The fact that the Patentcenter screen saying “review this information to make sure it is correct” shows the system accepting the character rather than puking on it is, I submit, a second promise by the USPTO that all downstream systems will accept the stroke-L. As will be seen, the USPTO breaks that second promise.
So then, relying on the Patentcenter preview of this bibliographic data which auto-loaded from my ADS, I e-filed the patent application. The first hint that the Patentcenter designers screwed up was in the Acknowledgment Receipt. In the Ack Receipt the system silently discarded two characters — the stroke-L and the accent-S. This is very poor system design. If designers are going to discard characters for any reason, the designers need to explicitly tell the user that they choose to do this. This is defect number three.
We then click around in the PAIR-like functions of Patentcenter with a goal of seeing what is actually in Palm. And what we see is this:
Well okay. In a way in could be said that this is less bad than what USPTO did in the Ack Receipt. At least on this screen the USPTO comes out and openly admits having mishandled two characters, replacing them on the screen with question marks.

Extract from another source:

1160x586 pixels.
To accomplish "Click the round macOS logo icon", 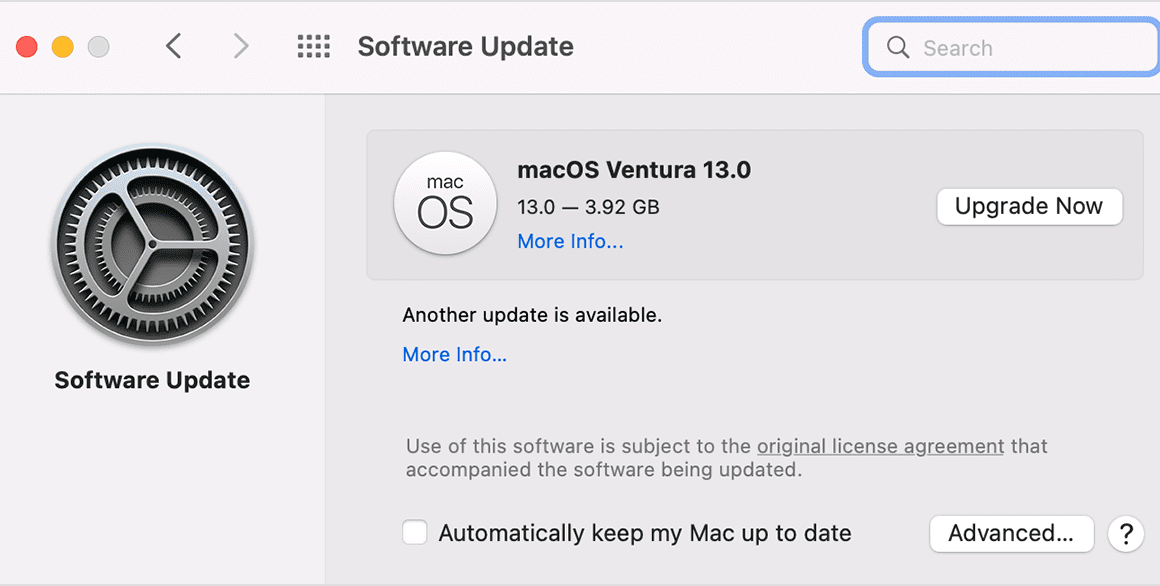I will [x=445, y=203].
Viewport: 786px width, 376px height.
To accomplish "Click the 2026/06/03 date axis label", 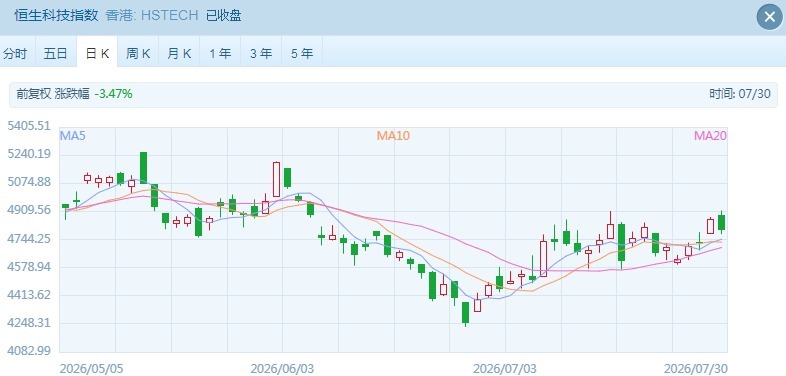I will tap(282, 369).
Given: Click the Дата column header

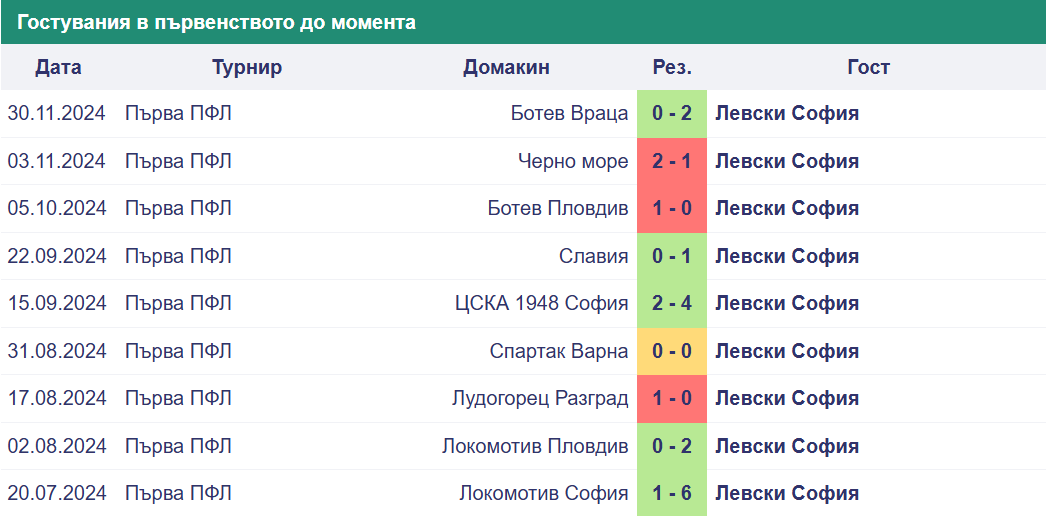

The normal “USPTO way” of dealing with failures like this is “blame the user”. Instead of doing decent data validations at filing time, the USPTO normally ducks this and instead selects the most hard-to-find place on the USPTO web site and tucks away some obscure list of “acceptable characters” for this system or that system. Never mind that there is no single list of “acceptable characters”. There is the AC list for Form AIA/14 in and of itself. There is the AC list for Palm for inventor names. There is the AC list for Palm for street addresses. There is the AC list for characters permitted to be used in patent applications filed in Microsoft Word format (misnamed as “DOCX format”). There is the AC list for characters permitted in EPAS for street names for assignees, or for characters permitted in assignee names. No matter what, the usual approach is to hide away some list and then when some USPTO system turns out to be designed poorly (as illustrated here) the USPTO will blame it on the filer who (USPTO says) should have known better than to try to use the accent-S in the first place.
USPTO should get in touch with WIPO to learn how to do this sort of thing correctly. In ePCT, the system validates user inputs against permitted character sets at data entry time. If ePCT fails to flag a character is supposedly not permitted, then the character really does auto-load into all downstream systems without a hitch.